HOME
.
BTS FANFICTION by khnsanabila
Jiminxfem!Yoongi
BTS is GOD'S, BIG HIT'S, THEIR PARENT'S, ARMIES, BUT STORY IS MINE AND SLICE(?) OF IKA NATASSA
BASED ON salah satu scene-nya Anya sama Ale di CRITICAL ELEVEN by IKA NATASSA
HOPE U LIKE IT!
.
.
.
Park Jimin hanyalah satu dari segelintir orang yang mencintai airport.
Bukan karena ia bekerja disana sebagai pilot apalagi kepala bandara. Atau karena fasilitas bandara yang oke; fasilitas rig tempatnya bekerja—sebuah pengeboran minyak lepas pantai—jauh lebih oke daripada fasilitas di bandara. Penerbangan Korea Selatan-Holstein, Teluk Meksiko bisa membuat pantat dan kakinya kram karena terlalu lama duduk. Jimin bisa beristirahat sejenak di bandara sebelum akhirnya menghabiskan 200 hari dalam setahunnya dalam dinding besi dan lautan lepas.
Terlepas dari pekerjaannya sebagai petroleum engineer, Jimin mencintai bandara karena bandara adalah the least aimless place in this world. Setiap yang ada di bandara memiliki tujuan dan memang harus punya tujuan. Tujuan itu bahkan tercetak jelas dalam selembar kertas yang biasa disebut boarding pass. Jimin akhirnya merasa hidupnya memiliki tujuan meskipun hanya terangkum dalam tiga huruf yang sama tiap tahunnya; KOR, USA, MEX.

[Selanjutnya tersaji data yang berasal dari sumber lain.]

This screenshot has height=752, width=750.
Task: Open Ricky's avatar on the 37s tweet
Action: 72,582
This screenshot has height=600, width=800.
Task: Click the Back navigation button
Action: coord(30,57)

Mungkin orang-orang akan bilang keren kalau Jimin menunjukkan buku paspornya yang nyaris penuh. Namun Jimin justru mengasihani dirinya sendiri—memang benar ia sering bepergian keluar negeri dan hanya kembali ke Korea tiga kali setahun. Ia merasa percuma karena perasaan bahwa ia memiliki tujuan pulang berakhir setelah ia melewati gate keluar bandara.
Tapi itu dulu.
Karena sekarang ia memiliki Min Yoongi sebagai tujuan pulangnya.
"Natal tahun ini… kau di rumah kan, Jiminie?"
Jimin tersenyum, membetulkan letak earphone wireless yang menempel di telinga kanannya. Ponsel di genggamannya menampilkan wajah cantik seorang wanita yang sedang bersantai dalam gulungan selimut tebal. Itu wajah istrinya, Min Yoongi yang dua bulan lalu resmi mengganti marganya menjadi Park Yoongi. Min Yoongi yang merupakan tujuan pulangnya setelah terkurung diantara dinding besi penyedot elemen mineral bumi dan lautan lepas selama 200 hari dalam setahun. Hati Jimin menghangat ketika Yoongi menyebutkan kata rumah. "Akan kuusahakan," jawab Jimin.
"Aku berharap kau pulang," kata Yoongi, "Thanksgiving sendirian di rumah adalah mimpi buruk, kalau kau mau tahu. Dan aku tidak ingin memasang pohon Natal sendirian lagi tahun ini. Memangnya tidak bisa ya, mengajukan surat untuk meminta pindah dinas? Ke Brunei, misalnya? Holstein terlalu jauh dan kau bahkan harus ke onshore office supaya bisa mendapatkan sinyal untuk meneleponku."
Jimin tertawa. Ini dia yang membuatnya semakin ingin pulang. Yoongi yang manja padanya, yang selalu meminta dipijatkan kakinya sebelum tidur, yang sedang belajar keras membuatkan makanan kesukaannya.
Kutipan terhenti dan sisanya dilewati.